TASK REQUIREMENTS
Reproduce the passage of the article on Cyndi Desjardins starting with "Shortly after her" and going on through "resulting in amputation.".

TEXT
========================

Survivor to share inspiring story at CFUW
By Angelica Ingram
Published Oct. 11, 2016
When Cyndi Desjardins awoke out of a coma in St. Michael’s hospital in Toronto she discovered she no longer had her hands or her feet.
Weeks earlier she was diagnosed with necrotizing fasciitis, commonly referred to as flesh-eating disease, and her family was looking at the possibility of losing her forever.
Desjardins, 48, pulled through the ordeal and has been using it as a story of inspiration ever since.
Born and raised in Toronto, she was living a fairly average life until February 2011, when everything changed.
A wife and mother of two children, Desjardins was on maternity leave from her corporate job working in sales and marketing management when she got extremely ill.
In and out of the hospital due to her three-month-old son getting repeatedly sick, one night Desjardins spiked a fever, began vomiting and felt a strange pain in her right leg.
“The vomiting became more and more aggressive and so did the ache in my leg,” she said.
After a few days of increased symptoms, Desjardins went to the hospital where she was diagnosed with flesh-eating disease.
“When I arrived at the hospital, my kidneys and liver had failed,” she said. “I was in septic shock and they asked my husband to gather the family to say goodbye. I wasn’t expected to make it through the night.”
Desjardins did make it through the night, despite the disease having a high mortality rate, because she “kept on fighting.”
Shortly after her arrival she was put into a medically induced coma, to help her body fight off the disease.
After a few weeks in a coma, Desjardins began to show signs of improvement however the blood stopped circulating through her hands and feet, resulting in amputation.
“So my husband had to make the decision, after realizing I was probably going to make it, he had to make the decision to approve the amputation,” she said. “For me. it was as if I went to sleep and then woke up to find I had lost my hands and feet.”
Raised with a deep sense of faith and trust in God, Desjardins clung to hope she would get through the nightmarish ordeal.
“I dug deep for my faith,” she said. “I started to dream about what I could do again, like hold my baby son in my arms again.”
Desjardins began visualizing her goals and what her new life would look like. Despite being devastated, the wife and mother knew God would pull her through it.

========================

RECORDED INFORMATION
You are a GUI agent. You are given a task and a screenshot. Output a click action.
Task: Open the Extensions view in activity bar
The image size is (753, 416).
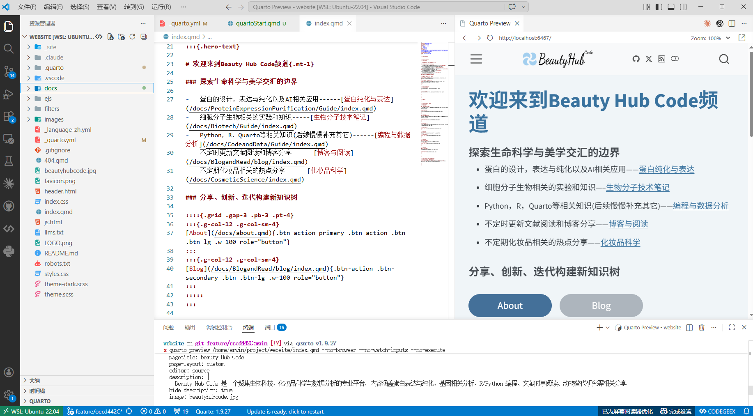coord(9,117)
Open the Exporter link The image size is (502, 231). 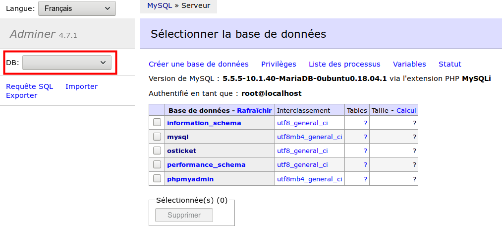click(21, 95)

========================

ANSWER FOR THIS EXERCISE
Shortly after her arrival she was put into a medically induced coma, to help her body fight off the disease.
After a few weeks in a coma, Desjardins began to show signs of improvement however the blood stopped circulating through her hands and feet, resulting in amputation.